* **PROBLEM REQUIREMENTS**: Rescale the listing starting with the line that contains "Click the zoom" and going on through the line that contains "click(x=463, y=789)", repeating every line in full, requests included. Multiply each coordinate in the answers by 0.85 and round it to a whole number with halves going up, leaving the numbers in the requests unchanged.

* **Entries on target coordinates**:
· · · · ·

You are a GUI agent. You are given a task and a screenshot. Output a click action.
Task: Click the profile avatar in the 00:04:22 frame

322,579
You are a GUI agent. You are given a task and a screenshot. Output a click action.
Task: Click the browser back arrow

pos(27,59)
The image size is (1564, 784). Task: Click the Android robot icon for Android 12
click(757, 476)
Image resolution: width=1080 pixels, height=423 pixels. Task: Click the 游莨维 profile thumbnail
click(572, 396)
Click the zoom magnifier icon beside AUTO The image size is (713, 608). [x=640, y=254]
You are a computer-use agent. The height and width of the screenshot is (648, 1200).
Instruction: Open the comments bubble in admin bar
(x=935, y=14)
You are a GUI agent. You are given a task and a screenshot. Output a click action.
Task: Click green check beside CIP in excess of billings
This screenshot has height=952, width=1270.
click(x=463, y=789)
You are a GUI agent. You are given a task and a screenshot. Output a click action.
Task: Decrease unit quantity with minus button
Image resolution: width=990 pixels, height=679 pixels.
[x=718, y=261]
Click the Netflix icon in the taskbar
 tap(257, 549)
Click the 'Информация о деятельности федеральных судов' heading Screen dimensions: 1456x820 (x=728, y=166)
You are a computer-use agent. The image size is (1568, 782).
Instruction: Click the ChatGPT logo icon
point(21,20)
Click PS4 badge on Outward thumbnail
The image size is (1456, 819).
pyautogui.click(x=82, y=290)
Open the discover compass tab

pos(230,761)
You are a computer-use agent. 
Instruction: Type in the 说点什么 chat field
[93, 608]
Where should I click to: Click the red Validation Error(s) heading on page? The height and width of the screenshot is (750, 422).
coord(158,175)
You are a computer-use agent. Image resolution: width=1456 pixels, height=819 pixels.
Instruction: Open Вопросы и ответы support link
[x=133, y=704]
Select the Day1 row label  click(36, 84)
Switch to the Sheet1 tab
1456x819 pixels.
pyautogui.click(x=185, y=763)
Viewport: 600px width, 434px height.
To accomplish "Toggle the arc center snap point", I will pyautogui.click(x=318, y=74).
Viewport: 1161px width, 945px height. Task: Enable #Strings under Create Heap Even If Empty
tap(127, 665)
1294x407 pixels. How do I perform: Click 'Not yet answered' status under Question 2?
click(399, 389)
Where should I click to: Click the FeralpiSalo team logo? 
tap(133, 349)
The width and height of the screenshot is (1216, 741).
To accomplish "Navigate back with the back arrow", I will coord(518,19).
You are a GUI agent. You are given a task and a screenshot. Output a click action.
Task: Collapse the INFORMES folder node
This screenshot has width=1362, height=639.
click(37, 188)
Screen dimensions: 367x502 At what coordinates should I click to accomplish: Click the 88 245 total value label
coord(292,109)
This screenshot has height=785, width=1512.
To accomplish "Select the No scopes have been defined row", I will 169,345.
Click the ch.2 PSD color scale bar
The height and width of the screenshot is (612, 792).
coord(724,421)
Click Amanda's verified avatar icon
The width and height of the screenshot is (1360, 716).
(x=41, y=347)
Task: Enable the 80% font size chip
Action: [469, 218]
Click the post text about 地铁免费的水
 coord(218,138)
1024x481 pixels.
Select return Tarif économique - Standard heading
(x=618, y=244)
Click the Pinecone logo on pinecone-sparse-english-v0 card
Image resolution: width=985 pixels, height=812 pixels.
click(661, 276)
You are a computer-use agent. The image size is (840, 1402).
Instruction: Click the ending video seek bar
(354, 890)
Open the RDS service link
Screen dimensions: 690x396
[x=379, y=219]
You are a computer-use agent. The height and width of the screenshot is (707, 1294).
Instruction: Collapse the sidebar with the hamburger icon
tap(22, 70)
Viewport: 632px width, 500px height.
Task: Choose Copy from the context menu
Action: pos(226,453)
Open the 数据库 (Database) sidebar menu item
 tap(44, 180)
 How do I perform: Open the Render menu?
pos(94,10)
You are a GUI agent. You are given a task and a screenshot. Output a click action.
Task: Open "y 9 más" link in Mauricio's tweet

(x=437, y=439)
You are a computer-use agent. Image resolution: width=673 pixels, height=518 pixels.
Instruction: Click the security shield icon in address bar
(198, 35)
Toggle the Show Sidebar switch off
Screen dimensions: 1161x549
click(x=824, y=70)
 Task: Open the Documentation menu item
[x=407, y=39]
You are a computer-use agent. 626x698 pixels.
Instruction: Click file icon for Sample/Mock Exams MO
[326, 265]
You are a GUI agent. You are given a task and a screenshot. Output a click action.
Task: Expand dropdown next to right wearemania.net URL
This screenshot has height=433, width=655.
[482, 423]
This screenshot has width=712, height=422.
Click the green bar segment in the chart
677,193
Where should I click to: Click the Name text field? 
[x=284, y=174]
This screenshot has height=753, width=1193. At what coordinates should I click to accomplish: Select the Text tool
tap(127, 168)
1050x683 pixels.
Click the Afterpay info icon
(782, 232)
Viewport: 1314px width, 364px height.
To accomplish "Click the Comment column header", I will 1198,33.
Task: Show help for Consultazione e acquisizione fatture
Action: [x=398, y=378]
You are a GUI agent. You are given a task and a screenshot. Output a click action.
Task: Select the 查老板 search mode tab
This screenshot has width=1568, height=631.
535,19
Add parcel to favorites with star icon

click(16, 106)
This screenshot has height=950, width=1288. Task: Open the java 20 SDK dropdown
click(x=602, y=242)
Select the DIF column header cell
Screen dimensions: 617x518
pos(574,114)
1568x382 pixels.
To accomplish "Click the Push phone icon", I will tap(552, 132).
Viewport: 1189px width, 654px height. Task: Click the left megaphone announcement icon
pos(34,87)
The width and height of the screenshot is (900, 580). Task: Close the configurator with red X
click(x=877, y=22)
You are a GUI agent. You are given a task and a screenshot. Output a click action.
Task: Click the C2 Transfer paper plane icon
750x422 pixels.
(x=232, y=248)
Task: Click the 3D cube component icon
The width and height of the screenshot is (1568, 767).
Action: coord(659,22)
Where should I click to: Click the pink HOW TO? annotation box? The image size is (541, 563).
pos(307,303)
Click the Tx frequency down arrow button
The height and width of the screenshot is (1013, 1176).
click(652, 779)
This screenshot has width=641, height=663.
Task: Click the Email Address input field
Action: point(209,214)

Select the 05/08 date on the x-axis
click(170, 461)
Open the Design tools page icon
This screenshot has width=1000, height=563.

· · · · ·

* **WRITTEN RESPONSE**:
Click the zoom magnifier icon beside AUTO The image size is (713, 608). [x=544, y=216]
You are a computer-use agent. The height and width of the screenshot is (648, 1200).
Instruction: Open the comments bubble in admin bar
(x=795, y=12)
You are a GUI agent. You are given a task and a screenshot. Output a click action.
Task: Click green check beside CIP in excess of billings
This screenshot has height=952, width=1270.
click(x=394, y=671)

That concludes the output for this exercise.